**ASSIGNMENT:**
The lines to reproduce from the material below are those from the one containing "suhu panas (19, 1320)" through the one containing "Leopard 46 review: Can", both included; write them out exactly and add nothing.

◆ ◆ ◆ ◆ ◆ ◆ ◆

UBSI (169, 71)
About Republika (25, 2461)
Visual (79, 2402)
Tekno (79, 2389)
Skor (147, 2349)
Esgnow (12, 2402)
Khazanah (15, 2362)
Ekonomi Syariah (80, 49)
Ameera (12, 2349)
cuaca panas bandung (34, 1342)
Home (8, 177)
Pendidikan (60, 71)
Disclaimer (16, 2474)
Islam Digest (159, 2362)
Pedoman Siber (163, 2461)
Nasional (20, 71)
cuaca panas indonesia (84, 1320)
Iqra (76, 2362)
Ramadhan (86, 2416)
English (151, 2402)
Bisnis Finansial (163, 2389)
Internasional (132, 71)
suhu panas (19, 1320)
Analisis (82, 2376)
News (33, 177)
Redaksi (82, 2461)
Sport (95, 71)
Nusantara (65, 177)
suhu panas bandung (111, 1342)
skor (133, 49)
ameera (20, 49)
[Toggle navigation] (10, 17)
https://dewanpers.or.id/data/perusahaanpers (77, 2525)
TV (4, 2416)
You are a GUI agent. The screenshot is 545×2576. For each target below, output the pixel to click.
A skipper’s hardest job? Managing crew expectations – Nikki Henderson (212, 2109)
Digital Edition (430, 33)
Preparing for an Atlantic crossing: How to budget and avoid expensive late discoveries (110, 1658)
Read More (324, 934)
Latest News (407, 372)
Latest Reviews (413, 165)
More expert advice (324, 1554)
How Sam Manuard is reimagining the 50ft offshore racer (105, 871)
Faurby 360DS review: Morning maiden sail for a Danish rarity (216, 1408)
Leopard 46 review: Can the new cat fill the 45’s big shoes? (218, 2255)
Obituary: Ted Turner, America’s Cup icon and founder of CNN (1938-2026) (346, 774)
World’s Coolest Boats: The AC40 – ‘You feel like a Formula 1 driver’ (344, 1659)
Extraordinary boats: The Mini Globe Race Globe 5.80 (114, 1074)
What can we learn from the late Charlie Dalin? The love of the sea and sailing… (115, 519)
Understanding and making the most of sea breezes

◆ ◆ ◆ ◆ ◆ ◆ ◆

**EXPECTED OUTPUT:**
suhu panas (19, 1320)
Analisis (82, 2376)
News (33, 177)
Redaksi (82, 2461)
Sport (95, 71)
Nusantara (65, 177)
suhu panas bandung (111, 1342)
skor (133, 49)
ameera (20, 49)
[Toggle navigation] (10, 17)
https://dewanpers.or.id/data/perusahaanpers (77, 2525)
TV (4, 2416)
You are a GUI agent. The screenshot is 545×2576. For each target below, output the pixel to click.
A skipper’s hardest job? Managing crew expectations – Nikki Henderson (212, 2109)
Digital Edition (430, 33)
Preparing for an Atlantic crossing: How to budget and avoid expensive late discoveries (110, 1658)
Read More (324, 934)
Latest News (407, 372)
Latest Reviews (413, 165)
More expert advice (324, 1554)
How Sam Manuard is reimagining the 50ft offshore racer (105, 871)
Faurby 360DS review: Morning maiden sail for a Danish rarity (216, 1408)
Leopard 46 review: Can the new cat fill the 45’s big shoes? (218, 2255)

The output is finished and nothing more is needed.